- _Supplied records_
################

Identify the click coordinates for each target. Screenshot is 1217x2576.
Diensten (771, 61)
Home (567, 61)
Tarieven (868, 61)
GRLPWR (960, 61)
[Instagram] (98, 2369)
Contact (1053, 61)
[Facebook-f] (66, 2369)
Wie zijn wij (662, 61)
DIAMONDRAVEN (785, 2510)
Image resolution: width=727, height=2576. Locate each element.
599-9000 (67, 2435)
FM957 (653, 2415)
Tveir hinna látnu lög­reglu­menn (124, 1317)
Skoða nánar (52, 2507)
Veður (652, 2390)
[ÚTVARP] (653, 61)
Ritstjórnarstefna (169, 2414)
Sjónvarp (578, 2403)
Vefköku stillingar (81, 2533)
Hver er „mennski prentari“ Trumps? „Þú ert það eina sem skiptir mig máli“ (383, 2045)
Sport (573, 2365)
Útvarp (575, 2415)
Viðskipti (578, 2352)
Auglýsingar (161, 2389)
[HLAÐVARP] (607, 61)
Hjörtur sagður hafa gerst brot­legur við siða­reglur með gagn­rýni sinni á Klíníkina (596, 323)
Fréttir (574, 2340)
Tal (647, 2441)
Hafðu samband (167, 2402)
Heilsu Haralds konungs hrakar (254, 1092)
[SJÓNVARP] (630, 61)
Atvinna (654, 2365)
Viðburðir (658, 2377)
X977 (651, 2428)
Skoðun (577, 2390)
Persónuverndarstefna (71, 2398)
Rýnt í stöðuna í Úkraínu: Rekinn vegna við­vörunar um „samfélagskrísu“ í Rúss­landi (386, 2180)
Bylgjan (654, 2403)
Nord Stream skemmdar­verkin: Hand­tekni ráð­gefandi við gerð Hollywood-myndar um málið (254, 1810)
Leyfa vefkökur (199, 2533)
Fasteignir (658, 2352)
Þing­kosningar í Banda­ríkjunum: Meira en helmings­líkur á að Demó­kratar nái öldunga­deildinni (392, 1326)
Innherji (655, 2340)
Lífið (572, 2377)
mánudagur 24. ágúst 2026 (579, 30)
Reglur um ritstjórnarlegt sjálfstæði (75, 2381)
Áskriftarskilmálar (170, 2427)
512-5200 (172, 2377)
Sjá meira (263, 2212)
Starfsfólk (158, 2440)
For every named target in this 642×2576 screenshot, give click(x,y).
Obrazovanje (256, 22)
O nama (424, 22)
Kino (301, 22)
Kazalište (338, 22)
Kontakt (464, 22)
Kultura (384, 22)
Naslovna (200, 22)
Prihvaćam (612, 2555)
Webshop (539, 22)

################

- _What you should do_
Reproduce, with no other lines, the run of lines that begins with the one containing "Fasteignir (658, 2352)" and ends with the last line of the material.

- _Answer space_
Fasteignir (658, 2352)
Þing­kosningar í Banda­ríkjunum: Meira en helmings­líkur á að Demó­kratar nái öldunga­deildinni (392, 1326)
Innherji (655, 2340)
Lífið (572, 2377)
mánudagur 24. ágúst 2026 (579, 30)
Reglur um ritstjórnarlegt sjálfstæði (75, 2381)
Áskriftarskilmálar (170, 2427)
512-5200 (172, 2377)
Sjá meira (263, 2212)
Starfsfólk (158, 2440)
For every named target in this 642×2576 screenshot, give click(x,y).
Obrazovanje (256, 22)
O nama (424, 22)
Kino (301, 22)
Kazalište (338, 22)
Kontakt (464, 22)
Kultura (384, 22)
Naslovna (200, 22)
Prihvaćam (612, 2555)
Webshop (539, 22)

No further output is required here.